Task details → Only certain lines below are wanted: those starting at the line containing "Task: Click the main IWC watch product image" and ending at the line containing "Given: Open the", both included, each retyped exactly.

═══ Data records

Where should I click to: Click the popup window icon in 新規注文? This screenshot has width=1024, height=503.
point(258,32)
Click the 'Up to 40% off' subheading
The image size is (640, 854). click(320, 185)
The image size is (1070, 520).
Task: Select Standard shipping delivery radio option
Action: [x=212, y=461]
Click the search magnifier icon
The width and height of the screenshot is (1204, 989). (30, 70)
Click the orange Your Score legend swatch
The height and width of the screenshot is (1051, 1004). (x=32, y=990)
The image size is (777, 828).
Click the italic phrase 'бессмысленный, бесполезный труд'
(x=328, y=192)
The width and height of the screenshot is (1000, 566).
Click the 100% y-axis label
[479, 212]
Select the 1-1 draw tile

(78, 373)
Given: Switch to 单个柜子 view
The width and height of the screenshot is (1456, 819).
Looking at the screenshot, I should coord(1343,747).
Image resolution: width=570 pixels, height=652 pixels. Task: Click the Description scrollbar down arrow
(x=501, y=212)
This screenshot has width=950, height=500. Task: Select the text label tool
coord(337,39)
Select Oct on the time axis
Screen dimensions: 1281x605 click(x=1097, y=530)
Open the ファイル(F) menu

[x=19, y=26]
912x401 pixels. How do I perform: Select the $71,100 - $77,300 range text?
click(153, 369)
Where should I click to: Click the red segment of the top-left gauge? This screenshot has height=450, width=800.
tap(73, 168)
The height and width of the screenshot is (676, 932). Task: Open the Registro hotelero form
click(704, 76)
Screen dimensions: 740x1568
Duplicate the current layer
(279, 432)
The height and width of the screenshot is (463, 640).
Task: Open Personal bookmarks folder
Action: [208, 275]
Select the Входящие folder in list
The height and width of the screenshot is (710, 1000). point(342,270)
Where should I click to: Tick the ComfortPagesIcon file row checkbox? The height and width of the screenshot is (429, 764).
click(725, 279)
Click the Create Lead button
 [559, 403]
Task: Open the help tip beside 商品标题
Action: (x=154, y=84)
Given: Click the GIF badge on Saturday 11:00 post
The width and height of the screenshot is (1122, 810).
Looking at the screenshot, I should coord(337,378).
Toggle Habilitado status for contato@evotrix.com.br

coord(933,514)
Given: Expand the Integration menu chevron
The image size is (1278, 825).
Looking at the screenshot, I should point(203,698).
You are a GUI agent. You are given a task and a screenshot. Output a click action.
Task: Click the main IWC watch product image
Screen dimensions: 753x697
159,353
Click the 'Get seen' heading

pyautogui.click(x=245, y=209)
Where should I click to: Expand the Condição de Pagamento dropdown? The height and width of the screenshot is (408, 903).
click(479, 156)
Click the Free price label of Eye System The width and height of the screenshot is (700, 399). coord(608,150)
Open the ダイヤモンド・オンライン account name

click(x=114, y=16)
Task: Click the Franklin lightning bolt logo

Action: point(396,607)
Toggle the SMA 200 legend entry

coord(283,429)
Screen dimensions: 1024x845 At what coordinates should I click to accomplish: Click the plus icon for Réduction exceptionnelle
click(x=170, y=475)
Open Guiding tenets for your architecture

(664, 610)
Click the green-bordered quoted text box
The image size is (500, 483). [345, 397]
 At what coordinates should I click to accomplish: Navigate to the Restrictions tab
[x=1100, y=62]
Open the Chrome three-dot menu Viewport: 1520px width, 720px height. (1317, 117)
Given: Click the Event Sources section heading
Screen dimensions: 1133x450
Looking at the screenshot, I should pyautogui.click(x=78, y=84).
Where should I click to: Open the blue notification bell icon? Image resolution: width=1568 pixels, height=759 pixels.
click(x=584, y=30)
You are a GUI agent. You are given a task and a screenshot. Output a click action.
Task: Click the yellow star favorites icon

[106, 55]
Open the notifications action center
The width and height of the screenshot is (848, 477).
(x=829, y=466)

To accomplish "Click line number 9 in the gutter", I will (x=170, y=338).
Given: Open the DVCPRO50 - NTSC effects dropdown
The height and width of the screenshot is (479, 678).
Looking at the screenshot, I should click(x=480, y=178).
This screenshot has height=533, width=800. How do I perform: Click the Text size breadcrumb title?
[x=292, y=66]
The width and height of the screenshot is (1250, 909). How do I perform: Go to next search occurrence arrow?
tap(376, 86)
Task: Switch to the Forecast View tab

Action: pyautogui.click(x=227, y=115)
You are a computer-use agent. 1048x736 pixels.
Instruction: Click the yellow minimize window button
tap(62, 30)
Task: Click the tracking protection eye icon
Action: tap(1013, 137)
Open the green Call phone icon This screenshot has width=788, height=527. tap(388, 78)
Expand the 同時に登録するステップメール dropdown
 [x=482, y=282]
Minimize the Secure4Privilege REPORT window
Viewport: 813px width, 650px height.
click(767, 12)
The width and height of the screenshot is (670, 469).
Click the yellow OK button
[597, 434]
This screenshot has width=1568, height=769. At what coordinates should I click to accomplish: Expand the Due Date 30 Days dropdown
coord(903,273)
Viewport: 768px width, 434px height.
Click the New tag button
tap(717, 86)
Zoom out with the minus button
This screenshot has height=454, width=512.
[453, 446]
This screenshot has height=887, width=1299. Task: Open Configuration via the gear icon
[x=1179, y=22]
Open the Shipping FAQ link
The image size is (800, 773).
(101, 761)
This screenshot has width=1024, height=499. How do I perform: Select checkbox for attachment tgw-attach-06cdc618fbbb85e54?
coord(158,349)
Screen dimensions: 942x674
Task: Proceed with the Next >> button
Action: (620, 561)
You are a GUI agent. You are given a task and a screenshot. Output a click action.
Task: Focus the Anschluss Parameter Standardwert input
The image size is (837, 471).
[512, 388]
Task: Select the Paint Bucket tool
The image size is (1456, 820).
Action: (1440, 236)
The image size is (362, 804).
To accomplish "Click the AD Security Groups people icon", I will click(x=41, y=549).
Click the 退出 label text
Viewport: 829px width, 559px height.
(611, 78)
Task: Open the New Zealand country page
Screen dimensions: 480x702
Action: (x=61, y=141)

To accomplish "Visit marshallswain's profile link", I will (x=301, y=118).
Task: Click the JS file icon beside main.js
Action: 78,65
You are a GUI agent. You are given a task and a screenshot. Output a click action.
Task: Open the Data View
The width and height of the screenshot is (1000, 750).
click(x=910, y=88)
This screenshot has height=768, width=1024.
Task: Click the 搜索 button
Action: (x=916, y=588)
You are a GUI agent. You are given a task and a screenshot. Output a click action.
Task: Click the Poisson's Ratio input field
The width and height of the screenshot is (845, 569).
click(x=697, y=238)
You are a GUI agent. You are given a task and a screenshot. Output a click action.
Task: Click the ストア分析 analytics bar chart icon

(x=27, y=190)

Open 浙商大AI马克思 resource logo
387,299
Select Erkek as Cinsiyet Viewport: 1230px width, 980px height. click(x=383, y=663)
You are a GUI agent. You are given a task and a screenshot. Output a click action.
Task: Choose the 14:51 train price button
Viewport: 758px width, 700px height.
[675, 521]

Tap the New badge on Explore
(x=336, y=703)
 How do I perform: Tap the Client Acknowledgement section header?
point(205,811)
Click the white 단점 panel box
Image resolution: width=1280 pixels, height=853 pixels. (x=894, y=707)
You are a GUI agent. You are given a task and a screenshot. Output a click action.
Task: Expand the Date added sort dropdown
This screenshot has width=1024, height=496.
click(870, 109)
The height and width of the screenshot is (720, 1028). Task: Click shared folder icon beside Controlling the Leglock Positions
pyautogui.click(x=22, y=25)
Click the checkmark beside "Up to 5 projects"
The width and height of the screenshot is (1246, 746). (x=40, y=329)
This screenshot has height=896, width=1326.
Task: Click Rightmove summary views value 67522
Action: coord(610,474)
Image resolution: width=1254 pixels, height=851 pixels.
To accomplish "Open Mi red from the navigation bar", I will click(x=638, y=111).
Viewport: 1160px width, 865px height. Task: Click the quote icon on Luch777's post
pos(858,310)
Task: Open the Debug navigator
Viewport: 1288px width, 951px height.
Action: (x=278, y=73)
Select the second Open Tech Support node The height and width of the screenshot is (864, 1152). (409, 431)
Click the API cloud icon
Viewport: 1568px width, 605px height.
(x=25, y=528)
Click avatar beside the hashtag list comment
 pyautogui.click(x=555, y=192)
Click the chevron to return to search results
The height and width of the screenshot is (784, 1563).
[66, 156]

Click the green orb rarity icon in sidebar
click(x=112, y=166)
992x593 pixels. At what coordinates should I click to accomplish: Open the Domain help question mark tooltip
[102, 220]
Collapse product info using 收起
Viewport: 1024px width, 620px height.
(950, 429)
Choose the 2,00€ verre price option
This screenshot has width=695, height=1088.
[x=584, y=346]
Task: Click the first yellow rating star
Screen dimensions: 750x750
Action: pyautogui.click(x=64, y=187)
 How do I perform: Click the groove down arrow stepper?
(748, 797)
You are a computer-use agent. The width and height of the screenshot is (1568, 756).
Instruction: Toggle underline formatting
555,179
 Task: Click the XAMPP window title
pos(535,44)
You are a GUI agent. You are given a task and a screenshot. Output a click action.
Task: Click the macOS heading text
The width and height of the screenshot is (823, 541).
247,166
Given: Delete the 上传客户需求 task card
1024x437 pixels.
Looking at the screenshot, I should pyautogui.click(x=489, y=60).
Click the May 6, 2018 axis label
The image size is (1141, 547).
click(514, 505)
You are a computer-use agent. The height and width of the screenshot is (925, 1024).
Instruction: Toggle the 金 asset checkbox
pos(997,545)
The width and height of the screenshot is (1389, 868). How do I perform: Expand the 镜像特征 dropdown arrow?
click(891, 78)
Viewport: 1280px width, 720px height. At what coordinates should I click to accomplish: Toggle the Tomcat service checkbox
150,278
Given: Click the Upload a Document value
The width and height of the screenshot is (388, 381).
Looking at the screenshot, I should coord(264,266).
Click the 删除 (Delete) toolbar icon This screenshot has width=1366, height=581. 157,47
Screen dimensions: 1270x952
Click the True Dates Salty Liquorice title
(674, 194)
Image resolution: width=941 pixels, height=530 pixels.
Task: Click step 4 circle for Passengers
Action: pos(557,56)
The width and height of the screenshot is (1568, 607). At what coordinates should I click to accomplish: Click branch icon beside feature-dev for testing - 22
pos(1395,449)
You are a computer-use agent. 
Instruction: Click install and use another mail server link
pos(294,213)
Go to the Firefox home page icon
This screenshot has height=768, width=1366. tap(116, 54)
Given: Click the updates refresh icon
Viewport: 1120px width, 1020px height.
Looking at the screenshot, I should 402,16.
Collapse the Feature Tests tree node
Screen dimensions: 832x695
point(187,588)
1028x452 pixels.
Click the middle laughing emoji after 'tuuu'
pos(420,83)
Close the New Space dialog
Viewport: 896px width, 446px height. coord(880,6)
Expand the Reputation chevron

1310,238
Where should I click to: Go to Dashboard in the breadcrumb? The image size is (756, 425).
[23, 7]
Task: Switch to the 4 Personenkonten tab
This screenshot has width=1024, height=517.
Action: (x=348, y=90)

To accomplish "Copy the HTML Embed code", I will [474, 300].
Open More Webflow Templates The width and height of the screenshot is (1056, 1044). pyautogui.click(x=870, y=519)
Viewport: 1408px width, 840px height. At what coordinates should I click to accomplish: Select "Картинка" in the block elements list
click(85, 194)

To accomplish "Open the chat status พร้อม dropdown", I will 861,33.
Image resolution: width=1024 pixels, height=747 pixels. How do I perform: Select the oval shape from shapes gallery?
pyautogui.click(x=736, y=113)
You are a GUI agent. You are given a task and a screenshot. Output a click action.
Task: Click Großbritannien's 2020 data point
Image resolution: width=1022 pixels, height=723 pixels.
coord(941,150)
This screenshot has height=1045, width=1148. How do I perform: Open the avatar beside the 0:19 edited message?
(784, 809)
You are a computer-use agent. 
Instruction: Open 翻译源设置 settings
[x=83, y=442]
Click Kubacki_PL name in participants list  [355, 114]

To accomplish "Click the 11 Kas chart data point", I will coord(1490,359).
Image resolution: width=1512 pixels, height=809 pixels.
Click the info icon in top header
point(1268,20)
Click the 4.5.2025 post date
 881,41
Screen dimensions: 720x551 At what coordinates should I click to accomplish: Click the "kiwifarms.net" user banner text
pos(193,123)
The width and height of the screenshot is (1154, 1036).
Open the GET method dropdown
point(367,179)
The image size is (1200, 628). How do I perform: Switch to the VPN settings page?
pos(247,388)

══════

Solved problem →
Task: Click the main IWC watch product image
Screen dimensions: 753x697
159,353
Click the 'Get seen' heading

pyautogui.click(x=245, y=209)
Where should I click to: Expand the Condição de Pagamento dropdown? The height and width of the screenshot is (408, 903).
click(479, 156)
Click the Free price label of Eye System The width and height of the screenshot is (700, 399). coord(608,150)
Open the ダイヤモンド・オンライン account name

click(x=114, y=16)
Task: Click the Franklin lightning bolt logo

Action: point(396,607)
Toggle the SMA 200 legend entry

coord(283,429)
Screen dimensions: 1024x845 At what coordinates should I click to accomplish: Click the plus icon for Réduction exceptionnelle
click(x=170, y=475)
Open Guiding tenets for your architecture

(664, 610)
Click the green-bordered quoted text box
The image size is (500, 483). [345, 397]
 At what coordinates should I click to accomplish: Navigate to the Restrictions tab
[x=1100, y=62]
Open the Chrome three-dot menu Viewport: 1520px width, 720px height. (1317, 117)
Given: Click the Event Sources section heading
Screen dimensions: 1133x450
Looking at the screenshot, I should pyautogui.click(x=78, y=84).
Where should I click to: Open the blue notification bell icon? Image resolution: width=1568 pixels, height=759 pixels.
click(x=584, y=30)
You are a GUI agent. You are given a task and a screenshot. Output a click action.
Task: Click the yellow star favorites icon

[106, 55]
Open the notifications action center
The width and height of the screenshot is (848, 477).
(x=829, y=466)

To accomplish "Click line number 9 in the gutter", I will (x=170, y=338).
Given: Open the DVCPRO50 - NTSC effects dropdown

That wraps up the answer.